Dr. Sezer-Aydınlı is a cultural historian specializing in the Ottoman history of books and reading culture. Her studies focus on the reading, writing, and listening practices of Ottoman individuals based on their first-hand notes on manuscripts of popular heroic stories. She received her PhD degree from Freie Universitat Berlin in 2022 with the dissertation “Manuscript Community in Ottoman Istanbul (18th-19th Centuries): Heroic Stories, Social Profiles and Reading Space.”’

Her dissertation project was generously supported by the American Institute in Turkey (ARIT) during the 2019–2020 academic year as a visiting scholar at Boston College in the US. Her publications include a book entitled The Oral and The Written in Ottoman Literature: The Reader Notes on the Story of Firuzşah (2015) and the peer-reviewed article “’Unusual Readers in Early Modern Istanbul: Manuscript Notes of Janssaries and Other Riff-Raff on Popular Heroic Narratives” (Journal of Islamic Manuscripts, 2018), and she co-authored “’Books Transformed into Sound in Ottoman Istanbul” (Zemin, 2023).

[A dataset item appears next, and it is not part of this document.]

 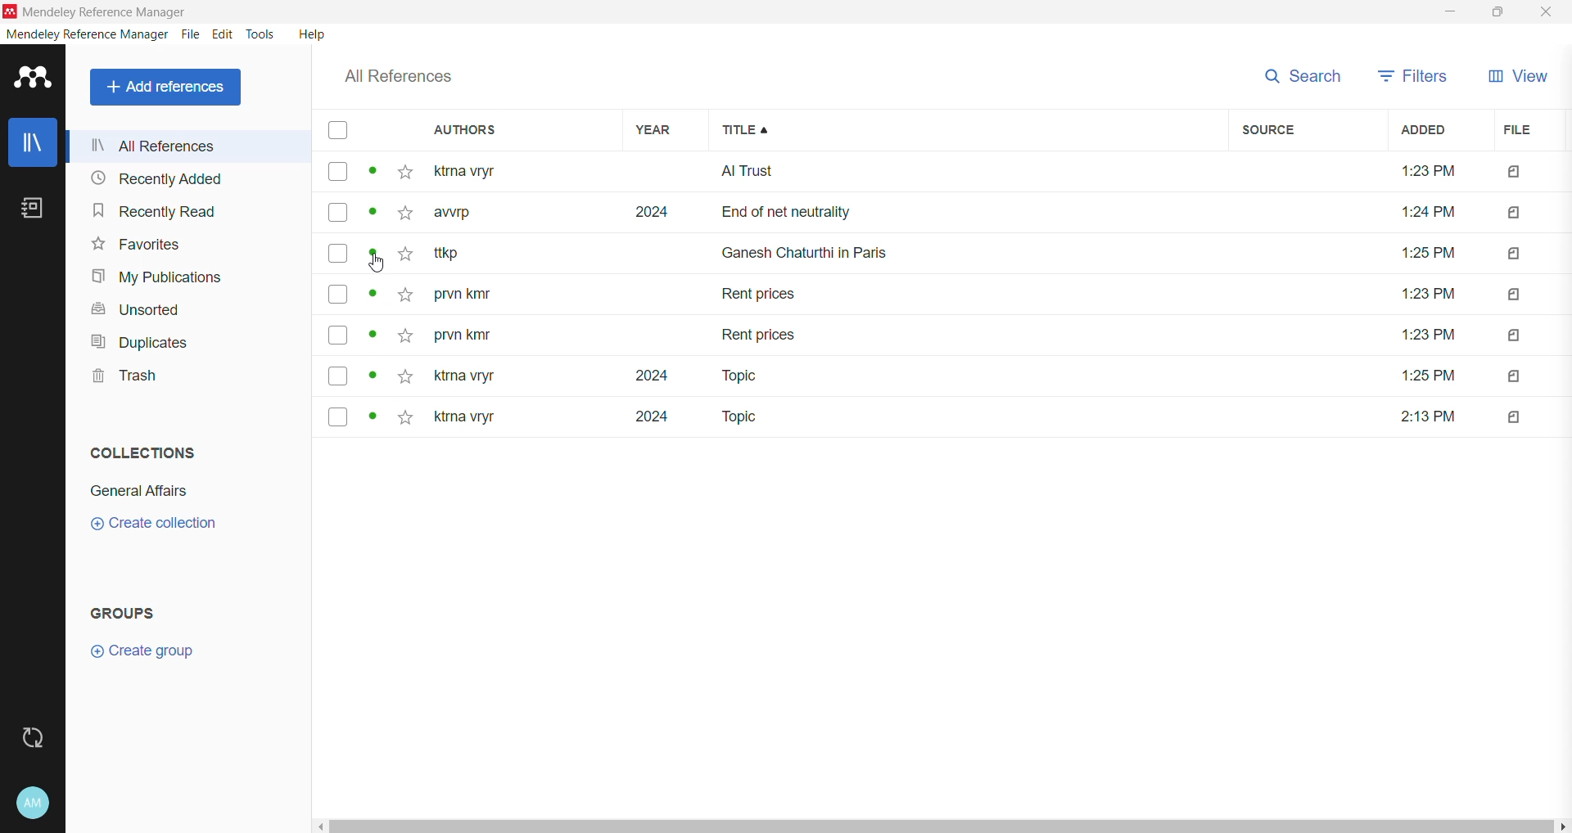 What do you see at coordinates (376, 296) in the screenshot?
I see `Click to view details of the reference` at bounding box center [376, 296].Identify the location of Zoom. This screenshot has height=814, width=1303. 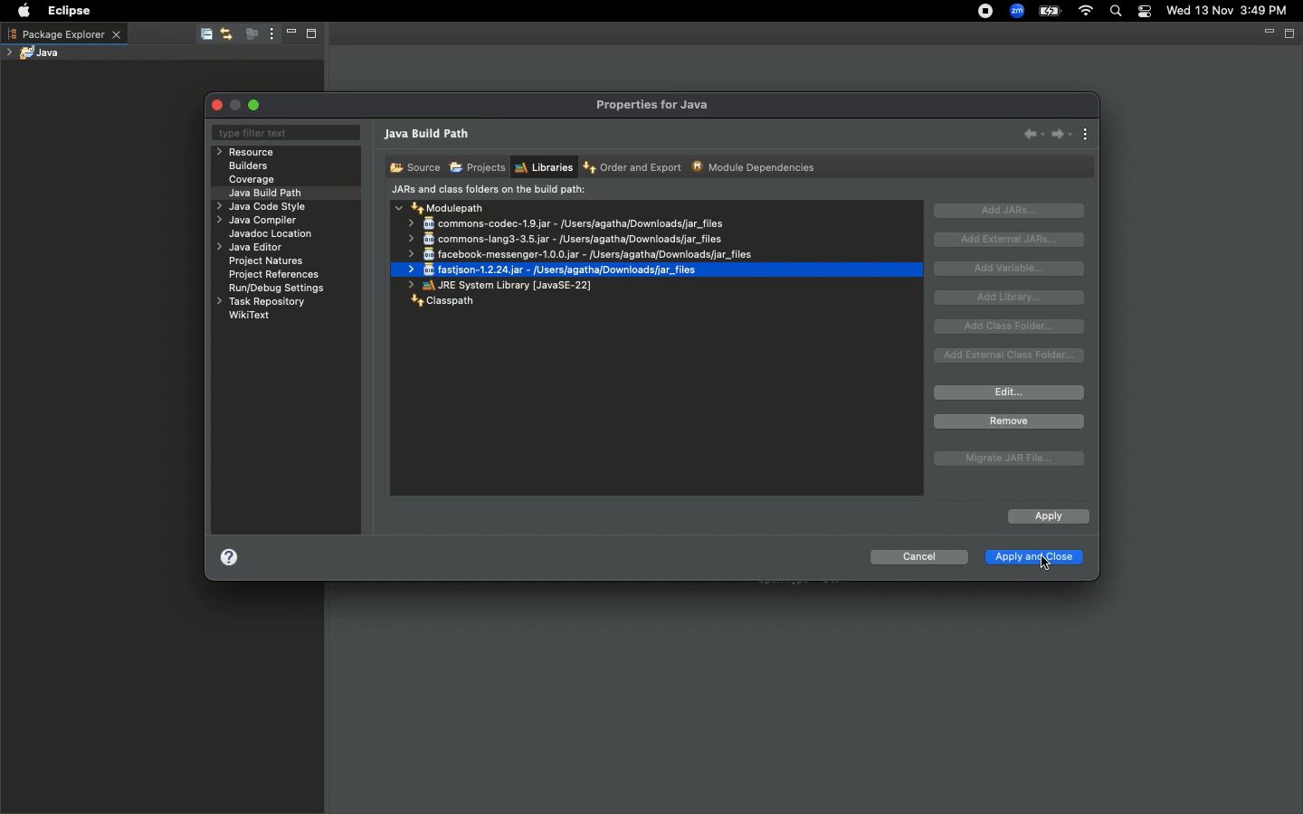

She has given public lectures and conference presentations at many venues, including Boğaziçi University, Harvard University, Yale University, Oxford University, and Princeton University. As an ANAMED post-doctoral fellow, she is currently working on her project “Popular Reading Culture in Ninettenth Century Ottoman Istanbul and Anatolia” and her second monograph.